Good chat this morning! Well, it was morning NZ time. It was evening in the UK for Sue and afternoon in NY for Jeffrey and in Florida for Simon. A pleasure to be joined by authors from three different countries at this stage. We hoped the tweetchat would be an opportunity to connect in real time and toss a few ideas around, encouraging authors to proceed with their contributions to the journal and addressing any questions the writers may have at this stage. I expect it is also useful for prospective authors to see who else is writing for the special issue and what the topics are likely to be.

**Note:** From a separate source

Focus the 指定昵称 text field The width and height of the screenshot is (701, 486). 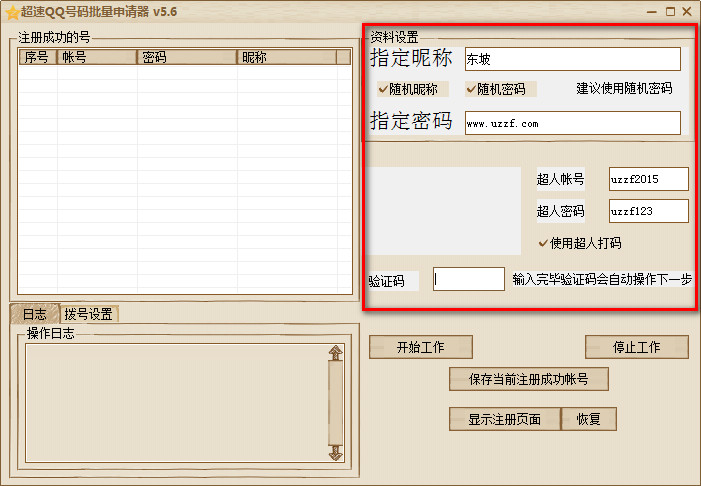572,59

At this stage, authors have offered a wide variety of topics and they touched base within and outside of Twitter. We’ve kept a spreadsheet to track interest. Today’s Tweet-up involved 7 contributors, and suggested that there is active interest in areas such as: Using twitter for PhD thinking; and Twitter with tertiary students – sharing literacy news and cultivating student-lecturer partnerships in learning. We all got excited about the prospect of revisioning lurking in Twitter as a more constructive practice. 'Lurking' might be frowned on, but it can also be about standing by and observing, akin to learning through listening and positive silent engagement (Sue Beckingham). I'm also intrigued by hashtag agency (Jeffrey Keefer). These indicate an exciting array of topics.

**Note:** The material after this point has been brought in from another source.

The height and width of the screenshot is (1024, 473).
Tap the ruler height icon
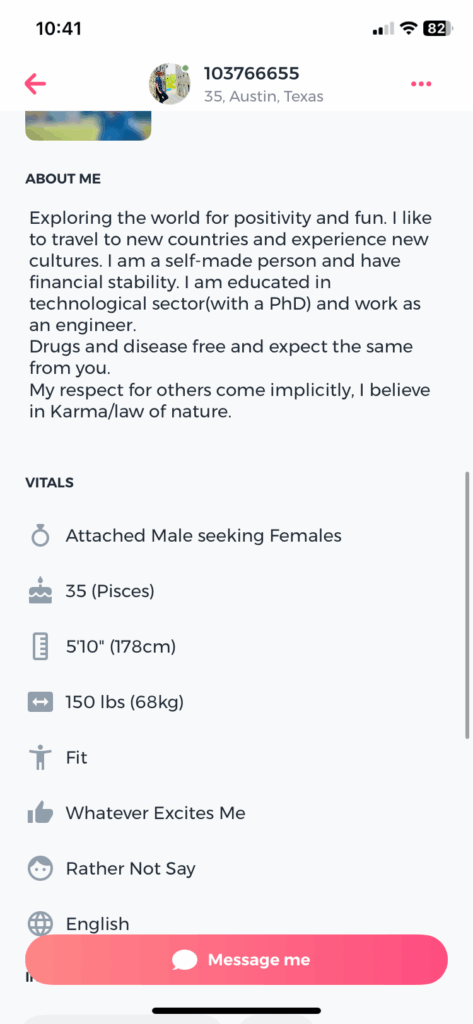coord(41,647)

We are encouraged that the contributors are taking diverse angles, involving different participants in research, examining complex social and psychological phenomena, as well as pedagogies through twitter. In some cases, the authors are well underway with writing, shaping their articles. In others, the article will be a chance to turn conference presentations into peer reviewed outputs in a quality Sage journal.
For some, the research is in early stages - starting or generating data. There are also authors who are still thinking about how they might contribute. The good news is we deliberately made the timeline generous for this special issue. We understand and respect the need to take time to craft creative work. That is why the deadline is 26 Feb 2016. We do of course welcome early submission and can organise review in a timely manner.

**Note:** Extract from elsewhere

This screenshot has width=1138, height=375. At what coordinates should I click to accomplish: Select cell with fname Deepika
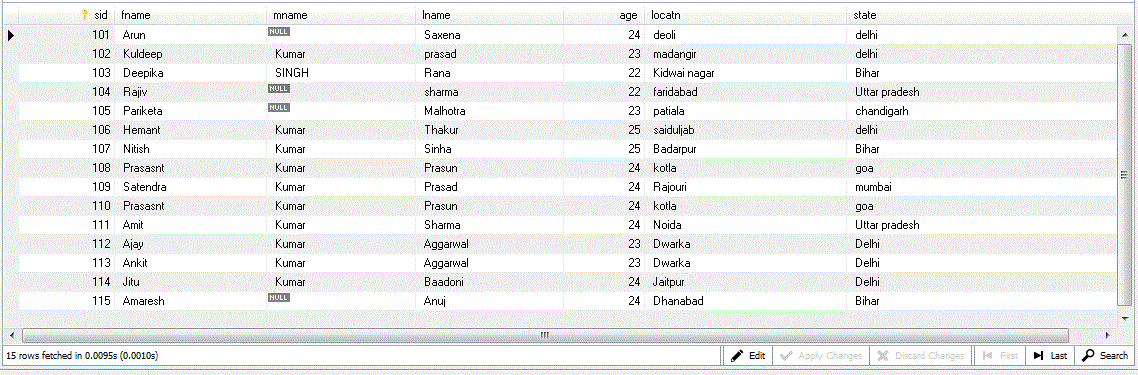click(191, 73)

In the meantime, we would like to nurture and encourage authors, to act as sounding boards for ideas in the formative stages, and to help in any way we can. Our aim is to attract a wide range of high quality submissions, and we are assured that if this special issue becomes too large, there is an opportunity to carry submissions to a further issue. From this point, we encourage all authors to keep in touch – if you would like to talk – skype, appear.in, email or f2f, please get in touch. We are happy to explore writing possibilities with you.
Let’s have another tweet up next month. And for those based locally in Hamilton, New Zealand, there is a conferencing opportunity at the 9 September elearning brown bag lunch. Hope to see some of you there!
Sincere thanks to the participants at today’s tweet-up, a pleasure to virtually meet and chat with you all.
Storify
Thank you for inviting me. I found the chat really valuable and look forward to the next. It will be great to see how other writers are progressing and provide virtual support.
ReplyDeleteWas great to have you there Sue. I enjoyed the chat too. It was excellent to hear about your work, which is both timely and fascinating. We'll schedule another opportunity around the same time next month. Is there a particular day/time that works for you? We usually find first thing in morning or later in evening works between UK and NZ.